▸ EXTRACT TO READ:
☆ ☆ ☆ ☆
Hills: Biod and Fhithich, part of the Forcan Ridge and Sgurr na Sgine
Date: Sunday 20th May 2012
Company: Myself, Malcolm and Sandra
Distance: 12.4km, Ascent 1475m
Time: 8 Hrs
Yesterday morning, I set out on a Club Bus Meet to Kintail. Members were dropped-off at various points along the way. I got dropped-off at the large lay-by beside the Allt Mhalagain, at the base of Faochag.
My main intention was to ascend the Saddle via the Forcan Ridge, along with Malcolm and Sandra. However, I first wanted to ascend Biod an Fhithich, a Graham, so I steamed-off ahead on my own to ascend Biod an Fhithich with a view to catching up with the others before reaching the start of the Forcan Ridge.
Click here to see a map of the route undertaken
After walking a short distance down the A87, I followed the excellent stalker’s path as far as the col between Biod an Fhithich and Meallan Odhar - this is the trade-route for an ascent of the Saddle.
Biod an Fhithich:
The excellent stalker’s path made for good, fast progress.
Ascending the stalker's path towards Biod an Fhithich:
A87 towards Shiel Bridge:
On reaching the col between Biod an Fhithich and Meallan Odhar, I left the main track and followed the faint path leading up Biod an Fhithich.
Ascent of Biod an Fhithich from col:
I have rarely visited Glen Shiel in recent years so it was nice to be reminded of the views.
☆ ☆ ☆ ☆
▸ Entries from a collection:
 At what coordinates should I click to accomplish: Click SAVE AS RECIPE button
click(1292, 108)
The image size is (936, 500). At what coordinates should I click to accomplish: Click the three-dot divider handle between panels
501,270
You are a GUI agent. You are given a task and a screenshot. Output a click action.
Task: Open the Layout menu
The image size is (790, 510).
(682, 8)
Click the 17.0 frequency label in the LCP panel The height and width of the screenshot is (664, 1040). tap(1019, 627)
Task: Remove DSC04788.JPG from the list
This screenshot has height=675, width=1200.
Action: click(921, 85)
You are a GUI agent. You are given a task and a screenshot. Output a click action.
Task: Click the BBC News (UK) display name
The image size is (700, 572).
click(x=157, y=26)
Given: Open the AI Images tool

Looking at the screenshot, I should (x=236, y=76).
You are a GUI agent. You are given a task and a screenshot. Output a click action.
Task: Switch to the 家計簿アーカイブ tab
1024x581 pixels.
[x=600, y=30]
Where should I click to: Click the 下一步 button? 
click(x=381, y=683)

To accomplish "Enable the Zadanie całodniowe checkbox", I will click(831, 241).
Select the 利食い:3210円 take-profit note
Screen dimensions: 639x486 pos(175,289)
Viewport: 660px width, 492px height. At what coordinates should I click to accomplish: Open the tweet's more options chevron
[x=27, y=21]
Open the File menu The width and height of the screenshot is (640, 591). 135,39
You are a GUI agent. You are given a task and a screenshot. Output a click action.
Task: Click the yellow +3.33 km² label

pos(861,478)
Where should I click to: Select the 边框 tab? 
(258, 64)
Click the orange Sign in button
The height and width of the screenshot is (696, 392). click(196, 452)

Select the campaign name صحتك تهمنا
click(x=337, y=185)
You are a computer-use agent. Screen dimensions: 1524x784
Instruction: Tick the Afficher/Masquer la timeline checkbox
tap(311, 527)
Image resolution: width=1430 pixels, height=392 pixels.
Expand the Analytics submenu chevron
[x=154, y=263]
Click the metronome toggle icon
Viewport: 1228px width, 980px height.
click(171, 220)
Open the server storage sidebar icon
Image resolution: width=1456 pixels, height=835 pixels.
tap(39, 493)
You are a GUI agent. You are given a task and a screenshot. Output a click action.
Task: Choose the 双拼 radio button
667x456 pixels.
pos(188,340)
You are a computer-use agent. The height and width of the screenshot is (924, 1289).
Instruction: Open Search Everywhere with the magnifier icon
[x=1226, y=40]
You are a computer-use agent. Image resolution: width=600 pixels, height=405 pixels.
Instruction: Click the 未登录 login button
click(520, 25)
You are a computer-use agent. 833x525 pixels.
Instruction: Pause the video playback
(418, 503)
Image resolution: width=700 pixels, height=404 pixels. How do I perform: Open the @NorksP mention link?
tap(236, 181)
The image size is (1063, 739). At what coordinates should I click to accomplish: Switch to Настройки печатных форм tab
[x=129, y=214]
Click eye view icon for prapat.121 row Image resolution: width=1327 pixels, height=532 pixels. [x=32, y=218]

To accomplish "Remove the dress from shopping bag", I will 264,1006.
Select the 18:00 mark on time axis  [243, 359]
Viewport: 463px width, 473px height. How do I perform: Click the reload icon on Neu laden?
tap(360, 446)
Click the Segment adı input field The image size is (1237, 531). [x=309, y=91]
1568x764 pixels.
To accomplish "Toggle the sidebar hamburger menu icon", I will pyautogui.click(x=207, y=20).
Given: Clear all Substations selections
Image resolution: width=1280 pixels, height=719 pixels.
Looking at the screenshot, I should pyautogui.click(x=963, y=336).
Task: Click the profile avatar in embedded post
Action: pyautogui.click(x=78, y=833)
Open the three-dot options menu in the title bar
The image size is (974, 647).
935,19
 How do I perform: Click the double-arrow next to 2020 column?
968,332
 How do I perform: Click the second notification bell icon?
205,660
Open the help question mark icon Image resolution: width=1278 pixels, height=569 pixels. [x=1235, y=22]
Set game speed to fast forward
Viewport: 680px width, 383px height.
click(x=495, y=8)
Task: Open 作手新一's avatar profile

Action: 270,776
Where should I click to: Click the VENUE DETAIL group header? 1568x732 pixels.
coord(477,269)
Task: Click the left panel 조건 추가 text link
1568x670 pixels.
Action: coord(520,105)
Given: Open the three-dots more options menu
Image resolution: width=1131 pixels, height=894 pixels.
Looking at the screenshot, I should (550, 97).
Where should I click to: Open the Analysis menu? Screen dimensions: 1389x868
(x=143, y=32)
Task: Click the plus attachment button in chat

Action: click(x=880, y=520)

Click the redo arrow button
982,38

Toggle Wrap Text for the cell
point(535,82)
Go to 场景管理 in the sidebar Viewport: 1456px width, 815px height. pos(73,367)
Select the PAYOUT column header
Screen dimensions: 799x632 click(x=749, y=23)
☆ ☆ ☆ ☆
▸ INSTRUCTION 1: Edit the listing from the line containing "Given: Clear all Substations selections" through the line containing "Go to 场景管理 in", replacing "redo" with "undo" and leaving everything else unchanged.
▸ INSTRUCTION 2: Pick up the account of the Kintail hill walk where it stops and continue it.
The hill walk account and the listing are unrelated pieces of material.

▸ TASK OUTPUT 1:
Given: Clear all Substations selections
Image resolution: width=1280 pixels, height=719 pixels.
Looking at the screenshot, I should pyautogui.click(x=963, y=336).
Task: Click the profile avatar in embedded post
Action: pyautogui.click(x=78, y=833)
Open the three-dot options menu in the title bar
The image size is (974, 647).
935,19
 How do I perform: Click the double-arrow next to 2020 column?
968,332
 How do I perform: Click the second notification bell icon?
205,660
Open the help question mark icon Image resolution: width=1278 pixels, height=569 pixels. [x=1235, y=22]
Set game speed to fast forward
Viewport: 680px width, 383px height.
click(x=495, y=8)
Task: Open 作手新一's avatar profile

Action: 270,776
Where should I click to: Click the VENUE DETAIL group header? 1568x732 pixels.
coord(477,269)
Task: Click the left panel 조건 추가 text link
1568x670 pixels.
Action: coord(520,105)
Given: Open the three-dots more options menu
Image resolution: width=1131 pixels, height=894 pixels.
Looking at the screenshot, I should (550, 97).
Where should I click to: Open the Analysis menu? Screen dimensions: 1389x868
(x=143, y=32)
Task: Click the plus attachment button in chat

Action: click(x=880, y=520)

Click the undo arrow button
982,38

Toggle Wrap Text for the cell
point(535,82)
Go to 场景管理 in the sidebar Viewport: 1456px width, 815px height. pos(73,367)

▸ TASK OUTPUT 2:
A87 towards Cluanie Inn:
I reached the summit of Biod an Fhithich just over an hour after setting off. This is definitely an easy Graham
Loch Duich from summit of Biod an Fhithich:
Five Sisters from summit of Biod an Fhithich:
Looking across to the Forcan Ridge, I was a bit sceptical about ascending it. There still looked to be a reasonable amount of snow on it and today I was wearing my summer boots, which have hardly any tread left on the soles. I also had no crampons with me. In hindsight, I should have trusted my initial scepticism.
Forcan Ridge from Biod an Fhithich:
I didn’t stay at the summit of Biod an Fhithich for long as I wanted to catch up with Malcolm and Sandra. From the summit, I could see that they had just reached the col between Biod an Fhithich and Meallan Odhar.
I made my descent back to the col and then followed the track up Meallan Odhar, leading towards the Saddle. I caught up with Malcolm and Sandra near the top of Meallan Odhar.
Looking back to Biod an Fhithich from Meallan Odhar:
From Meallan Odhar, we made our way to the start of the Forcan Ridge.
The following photos are a mix taken using my DSLR and my iPhone. The DSLR went in my rucksack for the hands-on sections.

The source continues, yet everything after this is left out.